Exploding adoption of Deep Learning in recent years led to skyrocketing energy consumption and carbon emission from fleets of GPUs training Deep Neural Networks (DNNs). Answering the call for sustainability, existing solutions move training jobs to greener geographical locations and/or time frames to reduce carbon footprint. However, it is not always possible to readily migrate DNN training jobs to other locations due to large dataset sizes or data regulations. Moreover, deferring training jobs to greener time frames may not be an option either, since DNNs must be trained with the most up-to-date data and quickly deployed to production for the highest accuracy. Therefore, our aim is to design and implement a solution that does not conflict with the aforementioned realistic constraints while still reducing the carbon footprint of DNN training.
GPUs, the de facto hardware for training DNNs, allow users to set their power limit at any time via software. For instance, lowering the power limit of a GPU from 300 Watts to 200 Watts will make the GPU draw less than 200 Watts at any moment while making it run slightly slower. Therefore, when the current time frame has high carbon intensity, our solution automatically tunes down the GPU power limit to use less electricity during that period. On the other hand, when clean electricity is accessible, our solution increases the power limit and speeds up the GPU to make more progress during this period.
We periodically query the API for the forecasted carbon intensity of the current location, and plug the number into a mathematical optimization problem to determine the optimal power limit. That way, our solution automatically adapts the GPU power limit to changes in carbon intensity. Also, we query the API for the actual carbon intensity of the past period to account and report the total carbon footprint generated by the training job.
In order to quantify the gain of our solution, we trained a DNN called ResNet50 on the ImageNet dataset with one NVIDIA A40 GPU. Compared with an ordinary DNN training job with identical settings ('No-Zeus'), our solution ('Carbon-Aware Zeus') reduces total carbon footprint by 24%, while only increasing training time by 3%. The large gain is from using less electricity and dynamically adapting the power limit to chase clean electricity.
Our solution can be applied to any DNN training job with just a few lines of mechanical code change, allowing users to easily opt into sustainable DNN training. Moreover, our solution incurs almost no training time increase, allowing even time-critical DNN training jobs to start reducing carbon emission immediately.
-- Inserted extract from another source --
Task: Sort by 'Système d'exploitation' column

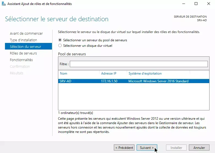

With large amounts of per-job carbon reduction combined with general applicability to any DNN training job, the impact of our solution is immense.
Our solution is an extension of the open source project Zeus, whose aim is to reduce the energy consumption of DNN training. We plan to polish the code for carbon-awareness right after the end of the Hackathon and upstream the feature to Zeus. The code quality of Zeus is already nearly production-grade.
Moreover, to ease the adoption of Zeus into industry, we are currently working on integrating Zeus with KubeFlow, the largest open source MLOps platform. We expect to upstream this integration by early next year, at which point developers in industry can directly deploy Zeus onto their KubeFlow cluster, or take that as an example to quickly integrate Zeus to their internal MLOps platform.
As of November 2022, Zeus is the first and only work to offer transparent energy/carbon reduction for arbitrary DNNs and GPU types. With its theoretical guarantees backed by a research paper in a top conference (paper link), we believe Zeus is the best choice for anyone interested in sustainable DNN training.
We have one simple overarching philosophy for designing sustainable computing solutions: Any attempt to enhance the sustainability of a system must never neglect existing goals.
Deep Learning today is powering numerous intelligent applications, and highly accurate DNNs trained in a timely manner directly translate to enormous business value. Therefore, our belief is that solutions that neglect existing performance goals of DNN training are not attractive; their chance of actually being adopted is low. That said, with its internal mathematical optimization problem, Carbon-Aware Zeus optimizes both total carbon emission and training time at the same time, where one is never completely defeated in favor of the other. Moreover, the user can choose the trade-off between carbon and time using a single configuration knob.
The world changes when the majority adopts sustainable solutions, and we firmly believe that Zeus is an attractive solution to the majority.